0
votes

I have a Neo4J database that contain about 90K Node (Which inserted using py2neo and collected from twitter). I want to create relationship between all pair of these nodes and initialize a specific value on the relationship base on Node. I do this with py2neo in python, and try to compare all two nodes and create that relationship, but it takes too much time, for example it takes more than 2 hours to create 80K relationship.

Is there any better way to create this kind of relationships that take less time? Is py2neo slow or it is because of data volume?

thanks in advance

1

1 Answers

4
votes

You are trying to do about 8.1 billion (90K * 90K) operations. If each operation takes 1 millisecond (just for discussion -- this may be way off), then it would take almost 94 days.

So, you want to avoid "cartesian products" with complexity of O(N**2).

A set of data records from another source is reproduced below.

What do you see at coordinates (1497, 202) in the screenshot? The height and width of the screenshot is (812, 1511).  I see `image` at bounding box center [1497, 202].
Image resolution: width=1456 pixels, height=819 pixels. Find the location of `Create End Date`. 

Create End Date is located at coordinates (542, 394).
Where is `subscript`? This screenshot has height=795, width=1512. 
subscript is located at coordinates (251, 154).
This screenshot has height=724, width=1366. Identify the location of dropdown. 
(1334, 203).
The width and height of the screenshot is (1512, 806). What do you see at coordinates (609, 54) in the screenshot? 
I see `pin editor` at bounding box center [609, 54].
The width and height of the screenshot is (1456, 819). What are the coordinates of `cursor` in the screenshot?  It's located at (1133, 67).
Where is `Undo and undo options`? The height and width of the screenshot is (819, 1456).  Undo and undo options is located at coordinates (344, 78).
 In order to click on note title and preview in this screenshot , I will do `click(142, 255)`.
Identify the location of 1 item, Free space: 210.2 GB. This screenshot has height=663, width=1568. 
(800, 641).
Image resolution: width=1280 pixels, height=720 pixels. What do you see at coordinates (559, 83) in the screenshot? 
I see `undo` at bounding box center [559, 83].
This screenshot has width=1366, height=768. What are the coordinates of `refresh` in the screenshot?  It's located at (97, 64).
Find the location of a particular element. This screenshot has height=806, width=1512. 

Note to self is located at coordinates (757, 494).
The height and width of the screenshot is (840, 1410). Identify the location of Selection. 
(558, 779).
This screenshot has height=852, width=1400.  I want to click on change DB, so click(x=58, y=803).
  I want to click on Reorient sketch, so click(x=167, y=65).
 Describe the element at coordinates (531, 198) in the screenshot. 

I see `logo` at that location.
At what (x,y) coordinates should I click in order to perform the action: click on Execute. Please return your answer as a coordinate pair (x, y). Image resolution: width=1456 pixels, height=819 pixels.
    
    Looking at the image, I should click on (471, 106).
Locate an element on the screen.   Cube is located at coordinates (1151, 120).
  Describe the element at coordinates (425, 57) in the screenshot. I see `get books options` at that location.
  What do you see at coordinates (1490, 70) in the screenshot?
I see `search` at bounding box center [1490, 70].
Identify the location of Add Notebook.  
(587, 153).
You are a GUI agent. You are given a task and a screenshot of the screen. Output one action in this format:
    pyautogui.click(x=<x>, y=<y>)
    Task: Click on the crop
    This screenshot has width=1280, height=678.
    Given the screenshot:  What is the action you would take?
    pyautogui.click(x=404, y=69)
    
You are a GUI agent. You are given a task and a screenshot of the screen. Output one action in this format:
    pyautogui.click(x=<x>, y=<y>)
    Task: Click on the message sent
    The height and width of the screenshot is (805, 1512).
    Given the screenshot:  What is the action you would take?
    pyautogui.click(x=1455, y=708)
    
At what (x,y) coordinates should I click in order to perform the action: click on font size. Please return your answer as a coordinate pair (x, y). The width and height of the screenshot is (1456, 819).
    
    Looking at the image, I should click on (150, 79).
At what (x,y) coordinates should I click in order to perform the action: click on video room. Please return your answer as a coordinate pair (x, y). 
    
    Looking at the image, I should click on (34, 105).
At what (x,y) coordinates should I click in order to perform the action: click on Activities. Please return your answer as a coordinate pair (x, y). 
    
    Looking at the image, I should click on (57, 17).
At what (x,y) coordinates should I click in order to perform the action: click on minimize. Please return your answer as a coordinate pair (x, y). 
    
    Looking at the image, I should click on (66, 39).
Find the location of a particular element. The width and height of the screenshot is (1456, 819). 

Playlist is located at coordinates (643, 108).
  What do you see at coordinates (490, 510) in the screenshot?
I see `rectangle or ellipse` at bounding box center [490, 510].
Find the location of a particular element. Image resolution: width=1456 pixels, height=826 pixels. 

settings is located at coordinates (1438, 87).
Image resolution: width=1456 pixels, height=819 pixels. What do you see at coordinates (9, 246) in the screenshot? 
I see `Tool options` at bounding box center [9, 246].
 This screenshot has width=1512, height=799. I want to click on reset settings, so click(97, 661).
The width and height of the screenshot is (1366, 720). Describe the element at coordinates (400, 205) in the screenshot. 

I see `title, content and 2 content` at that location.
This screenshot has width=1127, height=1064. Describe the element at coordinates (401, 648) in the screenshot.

I would suggest revisiting your use case to see how you can adjust your neo4j data model so that you can avoid having to create so many operations and relationships.

[UPDATE]

If you DO NOT really need to create a relationship between ALL node pairs, but only need need a relationship between specific node pairs, then the comment from @MichaelHunger suggests an approach with approximately O(N) complexity.

The approach requires that you first create an index; for example, if your nodes have the label Foo and the property of interest for determining whether to create a relationships is bar:

CREATE INDEX ON :Foo(bar)

Then, you can:

  1. MATCH all Foo nodes.
  2. For each matched Foo node, use the index to find all other Foo nodes that have the appropriate bar value (e.g., whose bar is double the current bar).
  3. Create a relationship between the current node and the other node.

    MATCH (n:Foo)
    MATCH (other:Foo) USING INDEX other:Foo(bar)
    WHERE other.bar = n.bar * 2
    CREATE (n)-[:RELATED_TO]->(m);
    

Step 1 has complexity O(N), and the subsequent steps have complexity O(1), resulting in an overall complexity of O(N).